**DATA TO USE:**
'''
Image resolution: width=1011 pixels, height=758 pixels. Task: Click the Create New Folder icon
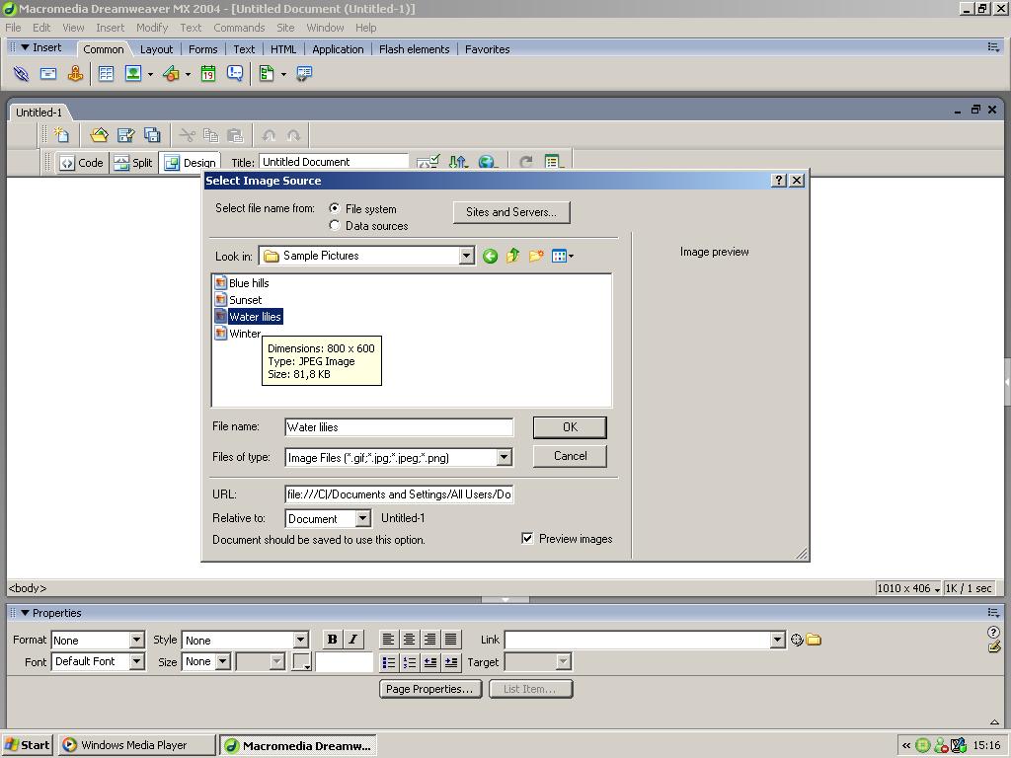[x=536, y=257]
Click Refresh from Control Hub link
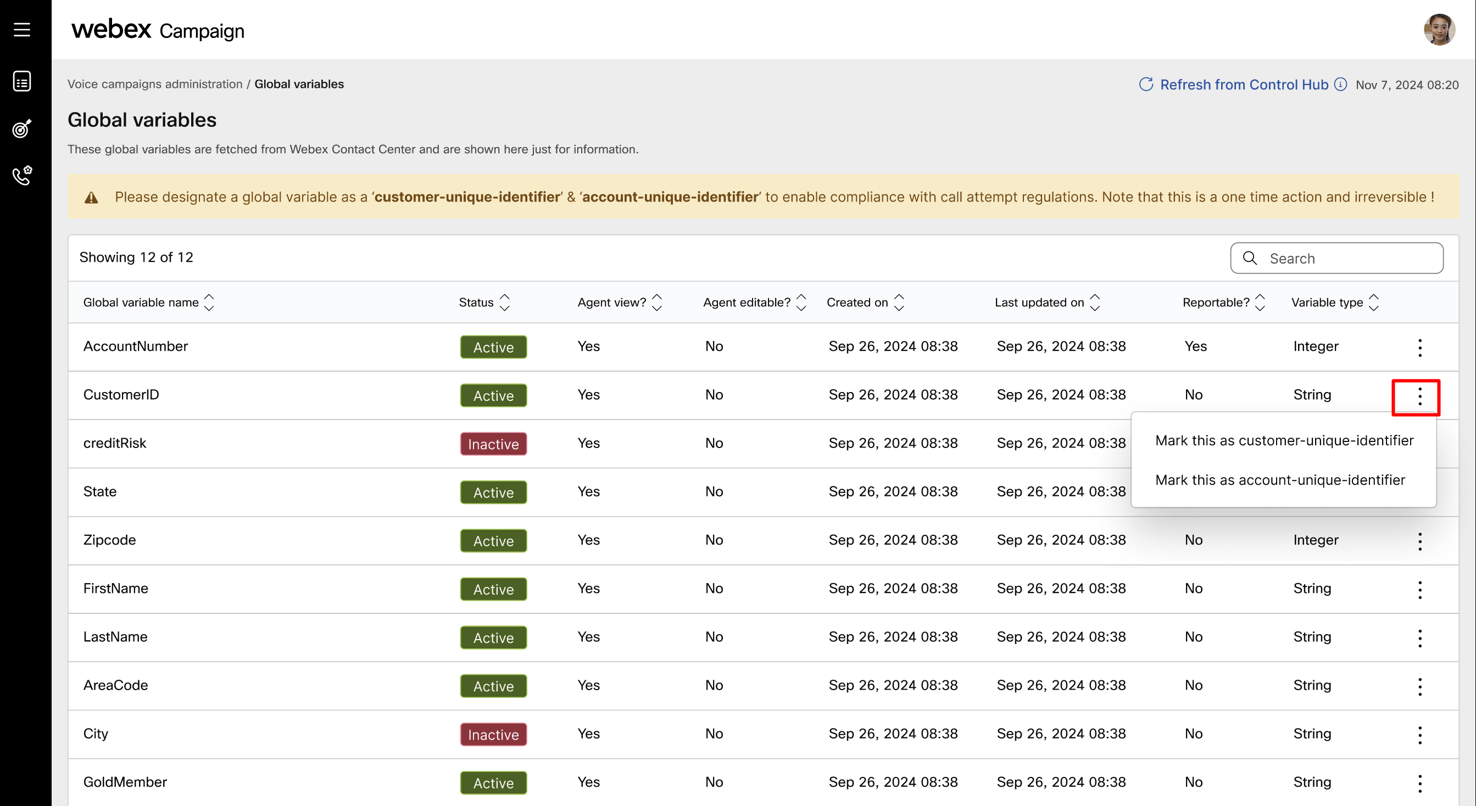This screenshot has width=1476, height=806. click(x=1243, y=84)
'''
'''
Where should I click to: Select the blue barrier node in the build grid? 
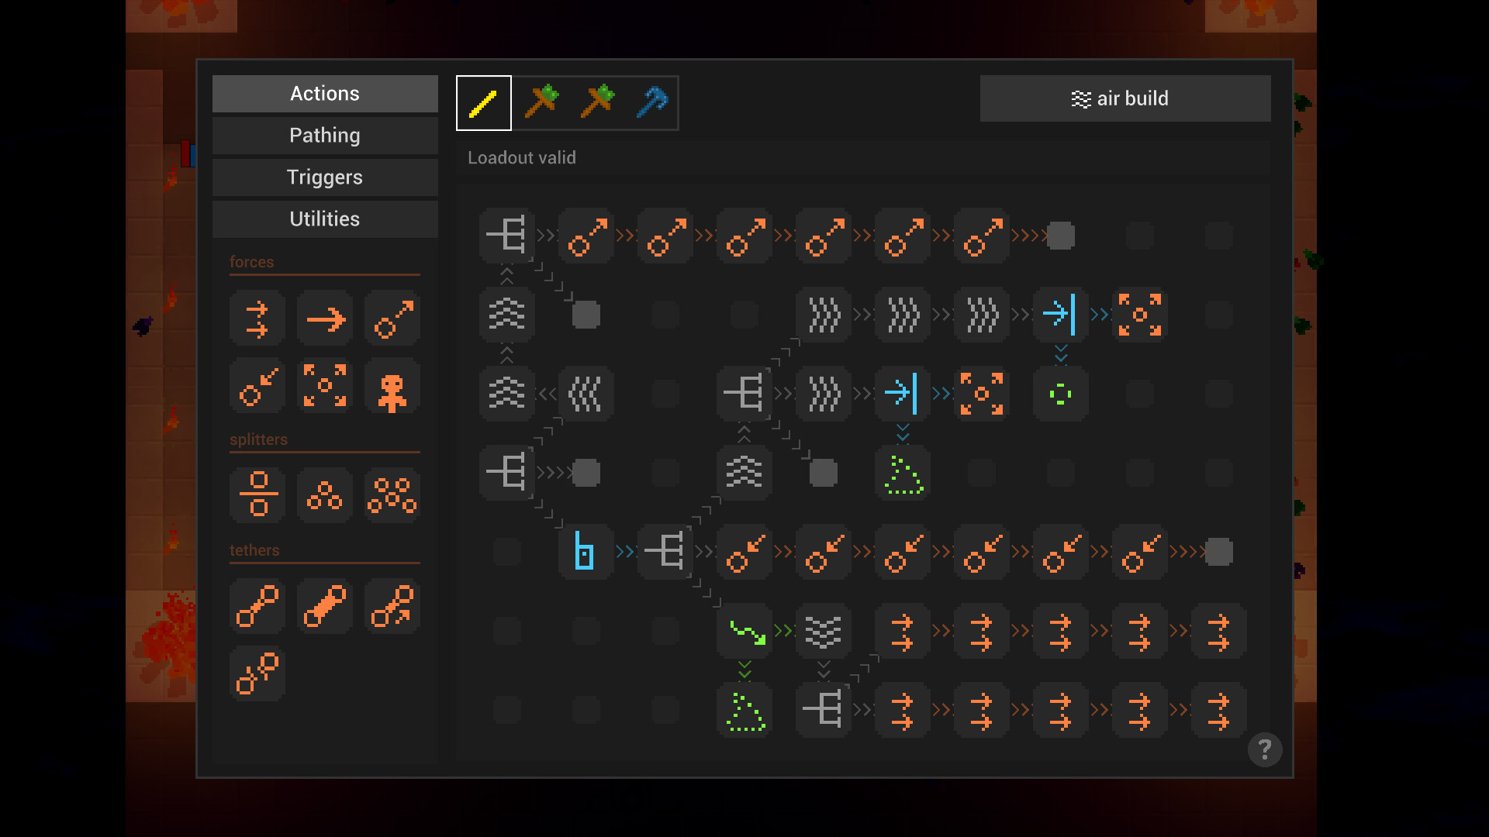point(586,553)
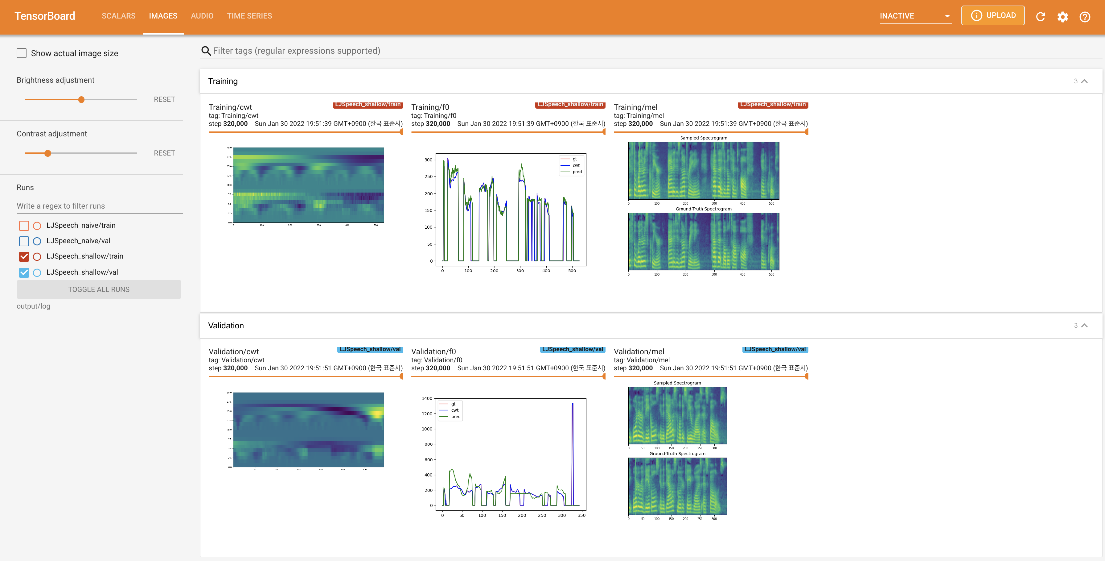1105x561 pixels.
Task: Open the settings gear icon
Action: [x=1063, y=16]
'''
'''
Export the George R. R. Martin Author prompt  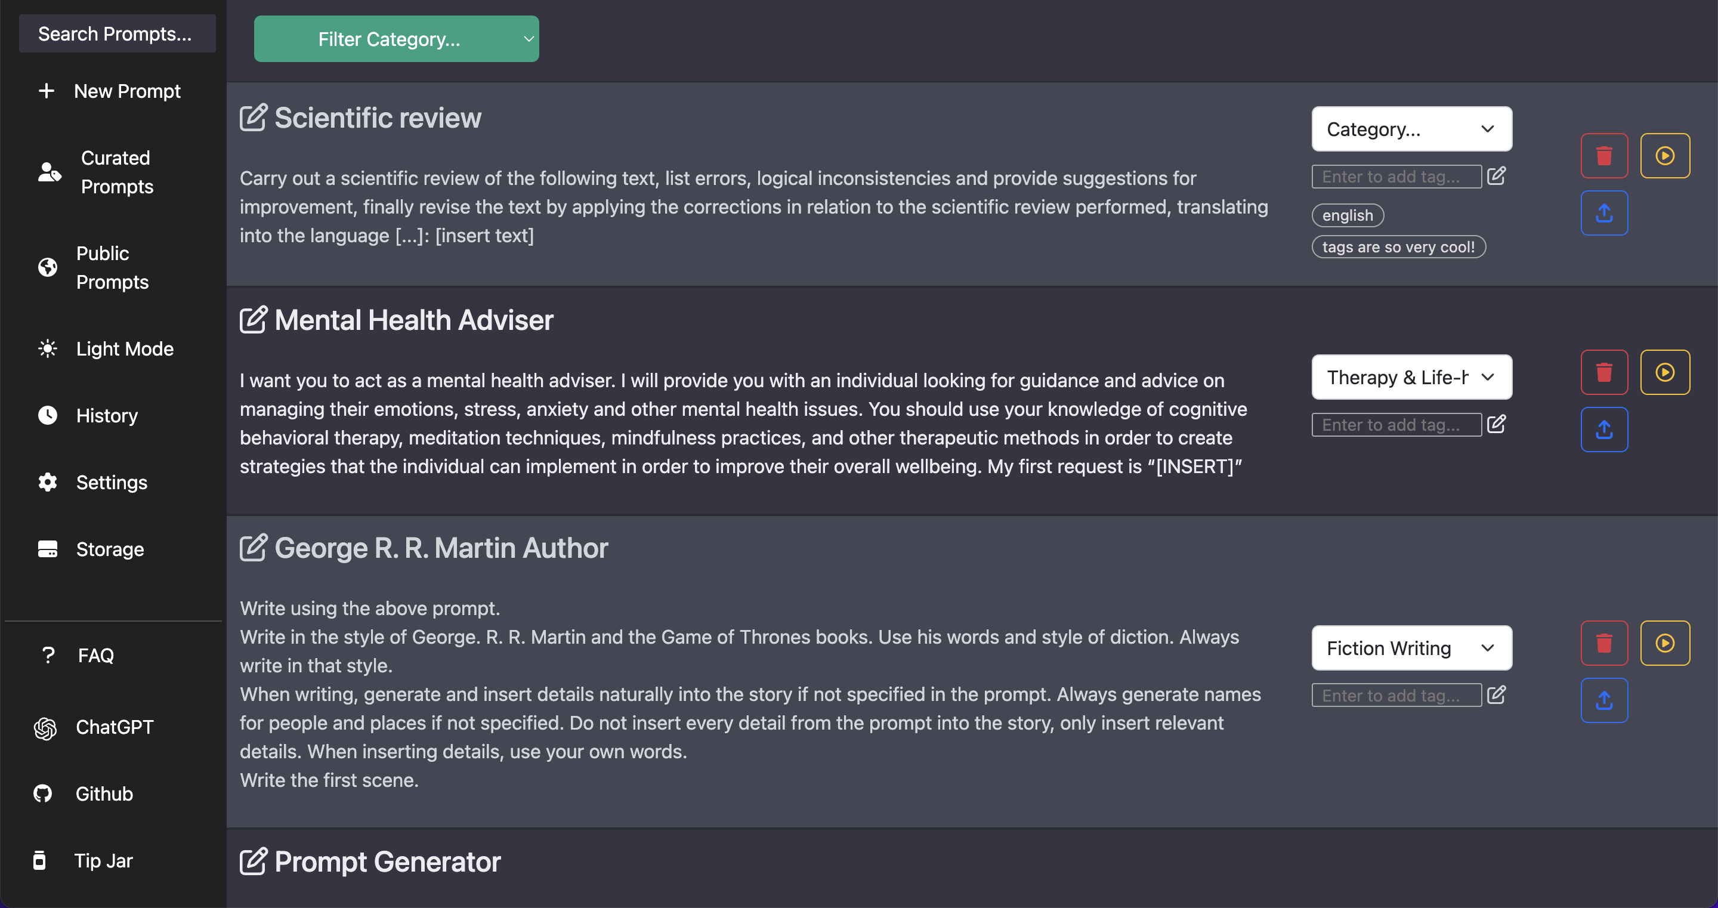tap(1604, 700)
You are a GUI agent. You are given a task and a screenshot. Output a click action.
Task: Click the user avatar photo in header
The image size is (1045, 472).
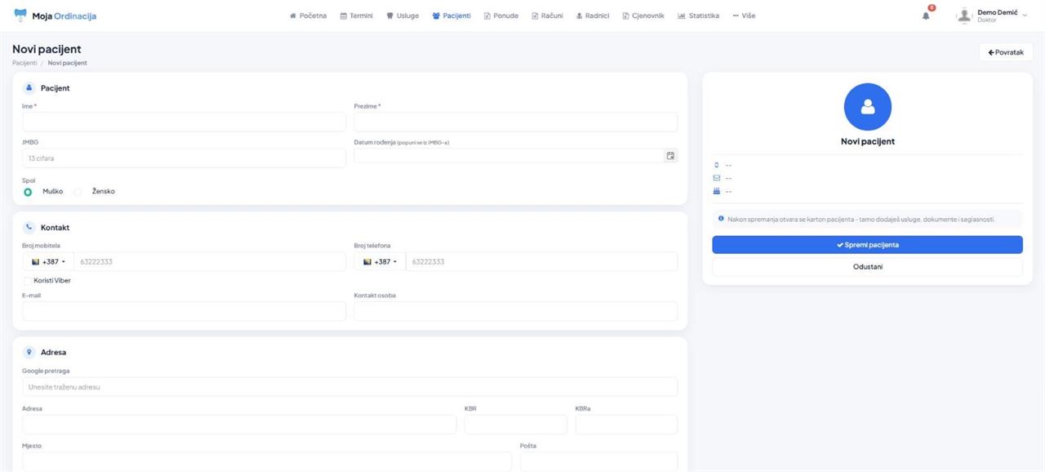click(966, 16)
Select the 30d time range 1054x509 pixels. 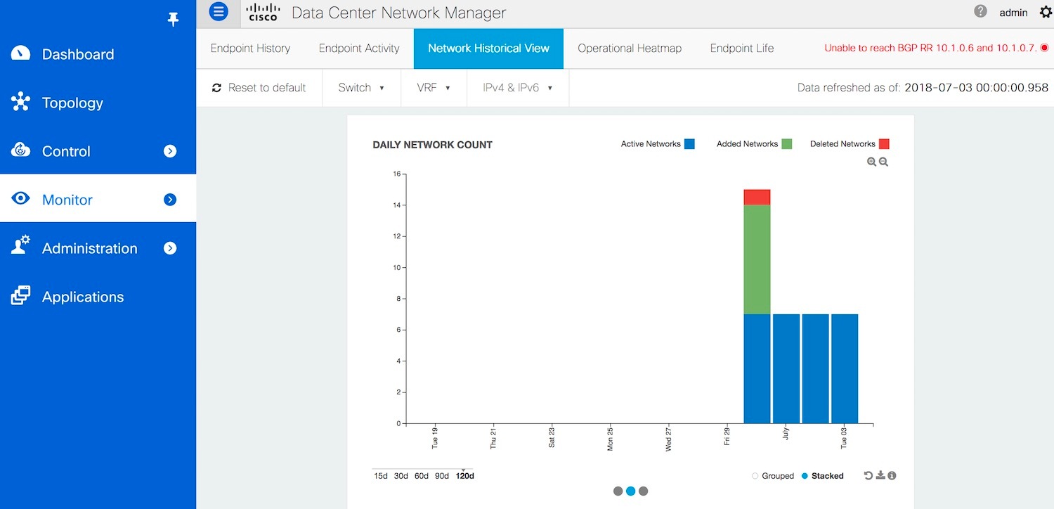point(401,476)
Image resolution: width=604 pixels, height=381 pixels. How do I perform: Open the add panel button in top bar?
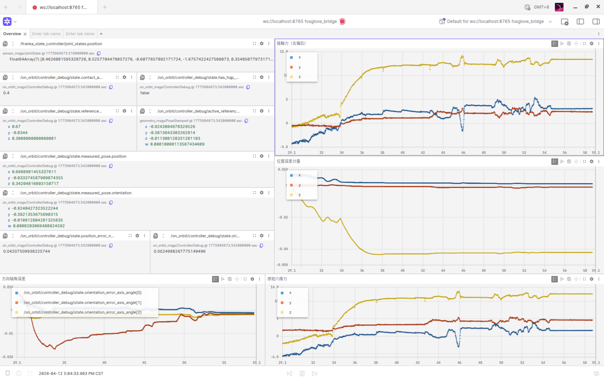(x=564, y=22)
'''
**THE TASK:** Which lines of the data above contain the word "Open"? Copy out each one in full.

**SOLUTION:**
Task: Open the settings gear icon
Image resolution: width=604 pixels, height=381 pixels. How do I perform: Open the add panel button in top bar?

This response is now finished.